(Supplied passage):
Morrissey / Bowie connections

ALLIE WALLS

Junior Member
Obviously Morrissey was a massive Bowie fan prior to The Smiths and has bragged in his letters to seeing him umpteen times. They shared a stage in 1991 duetting together on Cosmic dancer. There are plenty of other connections and heres my 2 penneth.
1. Filmed concert at the Hammesmith odeon. 2. Bowies cover of i know its going to happen and Mozs cover of drive in saturday. I can think of lots more but .....................................
 
Don't forget about Mick Ronson brother. He rocked and rolled with the best of them.
 
Kooks:

And if the homework brings you down
Then we'll throw it on the fire
And take the car downtown


Sheila Take a Bow:

Throw your homework onto the fire
Come out and find the one that you love
Come out and find the one you love
 
The ones on PJLM for consideration:
Bowie, David

  • In private letters to penpal Robert Mackie in the early 80s (since leaked to fans and on the internet), Morrissey mentioned that he had seen Bowie in concert 14 times, and that he particularly liked the song "Fantastic Voyage".

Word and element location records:
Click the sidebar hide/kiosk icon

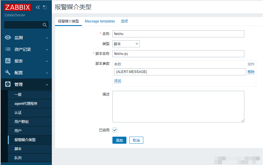(x=45, y=7)
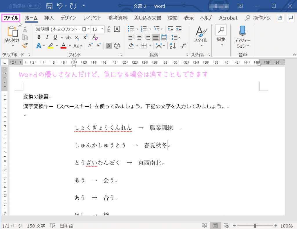297x229 pixels.
Task: Toggle the AutoSave switch
Action: tap(34, 6)
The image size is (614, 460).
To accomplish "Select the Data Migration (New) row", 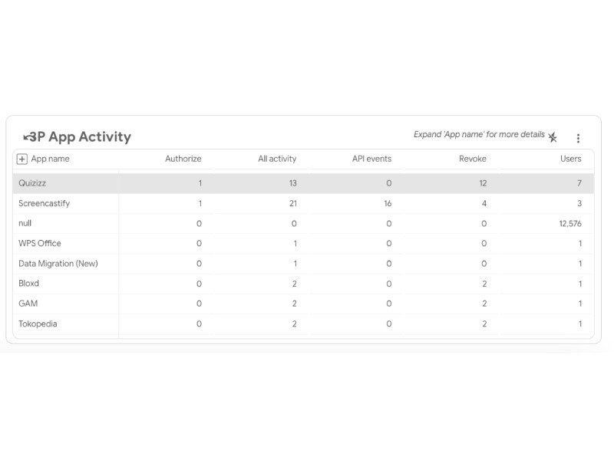I will 58,263.
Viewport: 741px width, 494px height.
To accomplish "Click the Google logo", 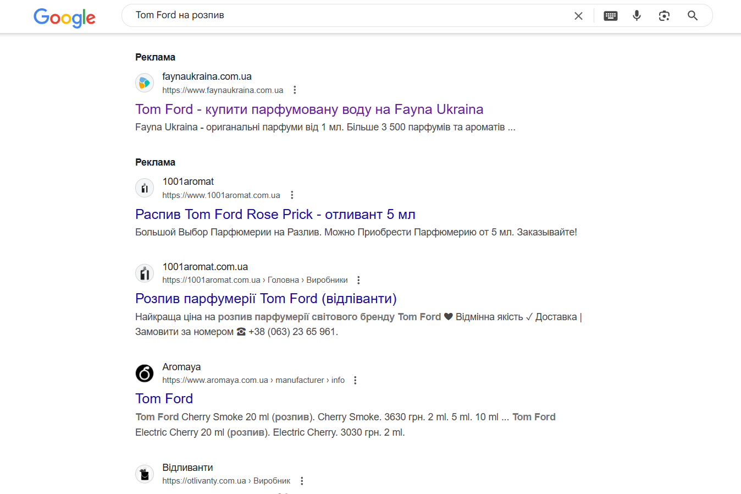I will [64, 17].
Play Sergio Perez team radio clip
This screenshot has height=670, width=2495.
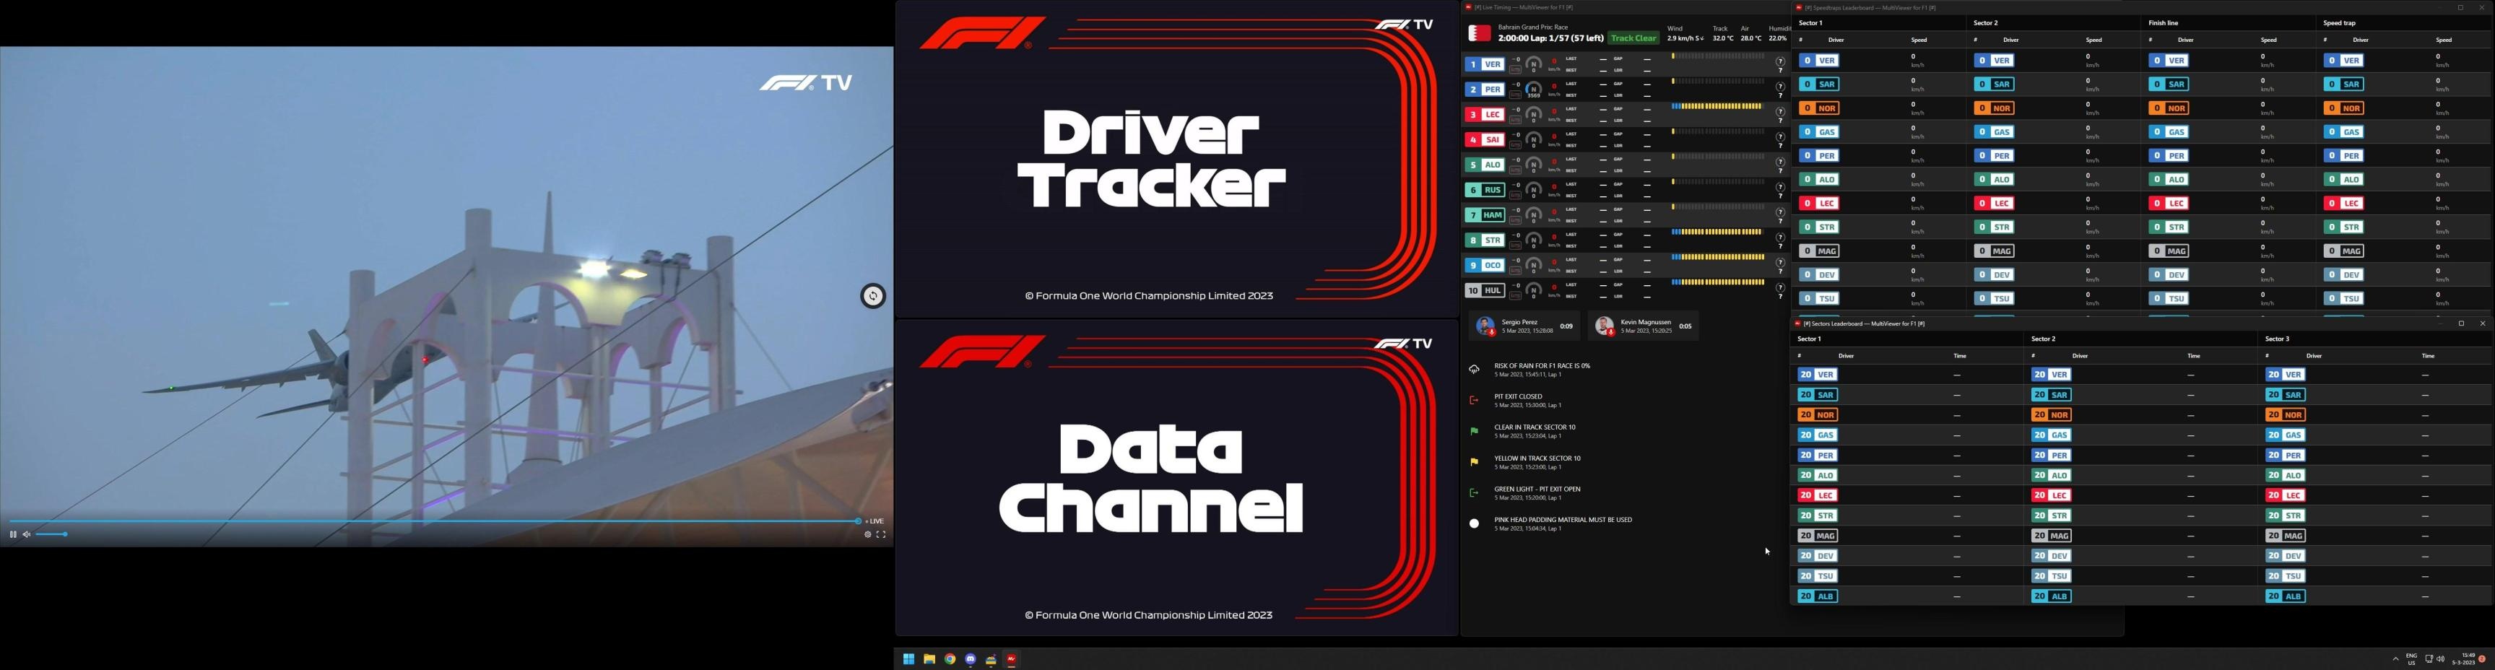(1485, 326)
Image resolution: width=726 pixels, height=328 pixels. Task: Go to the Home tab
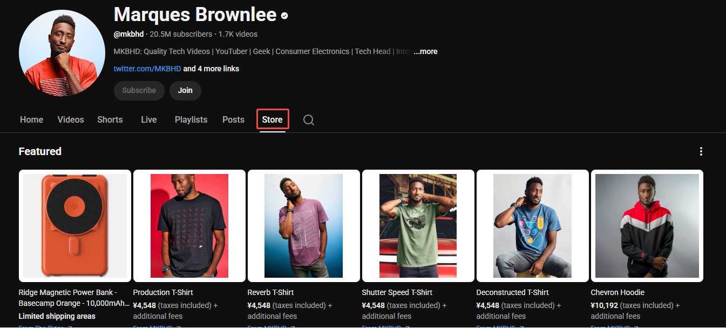(31, 119)
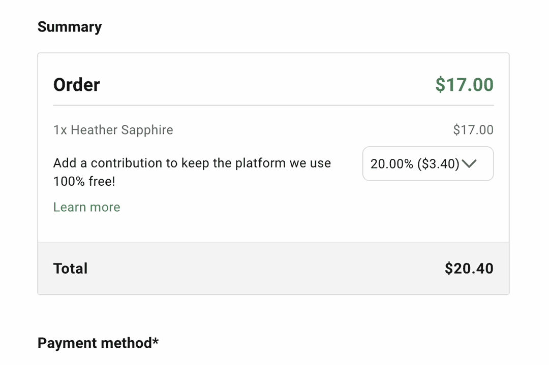Click the gray $17.00 item price
The image size is (549, 365).
pyautogui.click(x=473, y=130)
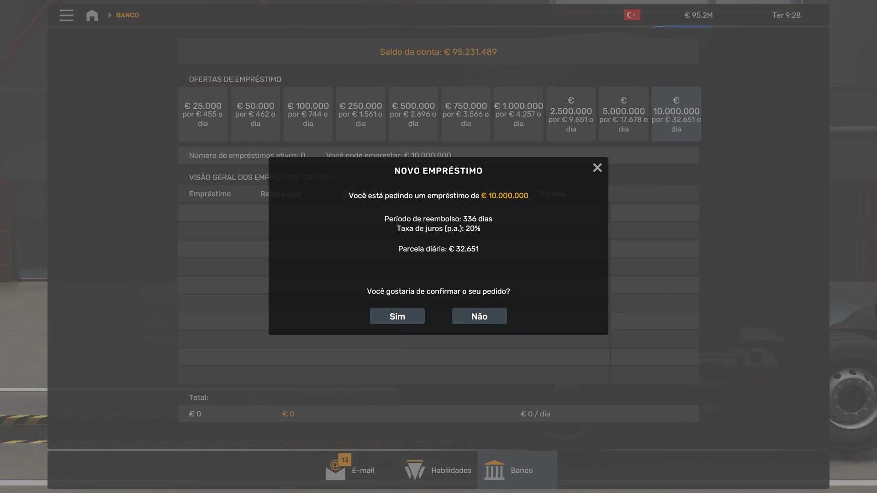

(Your task):
Carry the Morrissey and Bowie forum thread on from its last line. The records have no connection to the Morrissey and Bowie thread.

(Answer):
  • The line "Throw your homework onto the fire" from the Smiths' 1987 single "Sheila Take A Bow" is very reminiscent of one of the lines from Bowie's "Kooks": "and if the homework brings you down then we'll throw it on the fire".
  • His song "The Laughing Gnome" was played during intermission on the 1991 Kill Uncle tour.
  • Bowie duetted with Morrissey on "Cosmic Dancer" on 2 June 1991 in Los Angeles.
  • The line "We will descend on anyone unable to defend themselves" in "We'll Let You Know" may be a twist on "Love descends on those defenceless" from Bowie's "Soul Love".
  • In an interview given to Jools Holland in 1995 Morrissey said of Bowie: "He changed British pop and I think that's an incredible thing. (...) He changed British pop in a very dangerous way because of the way he looked and the things he said."
  • In an interview printed in the May 1994 issue of Select magazine Morrissey said: "Put it this way, Mozzer, you have a card from Dirk Bogarde here. You have Alan Bennett sitting in your kitchen having tea. You have David Bowie having sung one of your songs quite beautifully. What else are you looking for? What right do I have to be sour-faced and complaining, queuing up at Waitrose in Holloway being annoyed because somebody in front of me has got a leg of lamb? What more could there be?"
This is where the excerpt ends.